Start of Block

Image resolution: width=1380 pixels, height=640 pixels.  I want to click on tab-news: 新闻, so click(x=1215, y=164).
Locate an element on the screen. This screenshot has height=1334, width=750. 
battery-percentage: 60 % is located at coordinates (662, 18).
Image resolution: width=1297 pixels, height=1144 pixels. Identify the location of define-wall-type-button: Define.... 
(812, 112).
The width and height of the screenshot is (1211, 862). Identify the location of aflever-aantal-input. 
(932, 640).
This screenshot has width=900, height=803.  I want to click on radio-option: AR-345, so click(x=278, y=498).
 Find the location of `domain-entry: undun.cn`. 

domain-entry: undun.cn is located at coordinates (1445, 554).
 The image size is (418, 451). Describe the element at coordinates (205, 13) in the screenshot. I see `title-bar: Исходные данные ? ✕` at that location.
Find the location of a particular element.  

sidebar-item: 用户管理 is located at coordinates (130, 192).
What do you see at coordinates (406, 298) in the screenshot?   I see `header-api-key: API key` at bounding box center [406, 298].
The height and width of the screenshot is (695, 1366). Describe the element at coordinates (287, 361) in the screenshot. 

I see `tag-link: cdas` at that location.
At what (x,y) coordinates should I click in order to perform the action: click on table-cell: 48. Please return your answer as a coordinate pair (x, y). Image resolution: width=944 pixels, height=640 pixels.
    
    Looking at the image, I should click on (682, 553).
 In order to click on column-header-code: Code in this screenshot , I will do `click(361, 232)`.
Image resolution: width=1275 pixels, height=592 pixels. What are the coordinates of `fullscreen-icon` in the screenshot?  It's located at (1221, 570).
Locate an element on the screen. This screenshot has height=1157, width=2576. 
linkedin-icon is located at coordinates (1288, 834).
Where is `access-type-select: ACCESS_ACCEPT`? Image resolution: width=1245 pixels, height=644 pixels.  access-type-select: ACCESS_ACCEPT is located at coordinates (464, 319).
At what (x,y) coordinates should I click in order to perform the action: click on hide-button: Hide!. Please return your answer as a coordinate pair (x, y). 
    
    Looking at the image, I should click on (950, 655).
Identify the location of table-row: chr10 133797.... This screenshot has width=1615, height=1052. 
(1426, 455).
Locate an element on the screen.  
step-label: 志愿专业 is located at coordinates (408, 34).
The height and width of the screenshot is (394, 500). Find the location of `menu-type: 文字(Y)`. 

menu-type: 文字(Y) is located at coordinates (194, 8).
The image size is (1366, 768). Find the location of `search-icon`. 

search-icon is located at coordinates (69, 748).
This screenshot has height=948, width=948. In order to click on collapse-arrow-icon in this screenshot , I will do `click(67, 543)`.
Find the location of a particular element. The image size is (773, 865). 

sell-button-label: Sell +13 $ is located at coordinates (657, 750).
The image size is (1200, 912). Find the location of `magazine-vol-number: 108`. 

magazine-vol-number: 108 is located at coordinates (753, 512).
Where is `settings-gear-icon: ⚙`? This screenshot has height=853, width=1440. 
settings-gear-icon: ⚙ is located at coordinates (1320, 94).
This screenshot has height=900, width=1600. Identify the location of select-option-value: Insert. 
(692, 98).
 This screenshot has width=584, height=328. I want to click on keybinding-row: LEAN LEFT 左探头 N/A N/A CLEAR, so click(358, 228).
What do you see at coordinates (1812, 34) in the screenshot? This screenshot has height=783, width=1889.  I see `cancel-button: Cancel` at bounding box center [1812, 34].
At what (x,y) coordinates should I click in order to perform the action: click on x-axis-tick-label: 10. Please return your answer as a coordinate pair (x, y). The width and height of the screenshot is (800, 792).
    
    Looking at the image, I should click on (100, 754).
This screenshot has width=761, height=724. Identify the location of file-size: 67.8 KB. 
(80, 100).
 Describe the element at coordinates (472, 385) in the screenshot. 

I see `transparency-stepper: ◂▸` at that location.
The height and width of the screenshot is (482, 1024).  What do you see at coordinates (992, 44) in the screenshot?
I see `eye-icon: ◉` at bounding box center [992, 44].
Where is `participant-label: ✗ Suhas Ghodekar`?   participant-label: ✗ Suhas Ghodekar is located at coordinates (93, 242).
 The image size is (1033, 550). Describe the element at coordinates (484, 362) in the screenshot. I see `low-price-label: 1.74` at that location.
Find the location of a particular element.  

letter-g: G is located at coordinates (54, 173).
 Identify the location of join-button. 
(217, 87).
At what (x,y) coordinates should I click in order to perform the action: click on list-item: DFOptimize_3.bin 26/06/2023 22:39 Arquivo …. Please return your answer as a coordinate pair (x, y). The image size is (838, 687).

End of Block

- Problem details -
List each row above that contains the string "return", treating uppercase and lowercase as different.

- Solution for this problem -
At what (x,y) coordinates should I click in order to perform the action: click on table-cell: 48. Please return your answer as a coordinate pair (x, y). Image resolution: width=944 pixels, height=640 pixels.
At what (x,y) coordinates should I click in order to perform the action: click on hide-button: Hide!. Please return your answer as a coordinate pair (x, y). 
At what (x,y) coordinates should I click in order to perform the action: click on x-axis-tick-label: 10. Please return your answer as a coordinate pair (x, y). The width and height of the screenshot is (800, 792).
At what (x,y) coordinates should I click in order to perform the action: click on list-item: DFOptimize_3.bin 26/06/2023 22:39 Arquivo …. Please return your answer as a coordinate pair (x, y). The image size is (838, 687).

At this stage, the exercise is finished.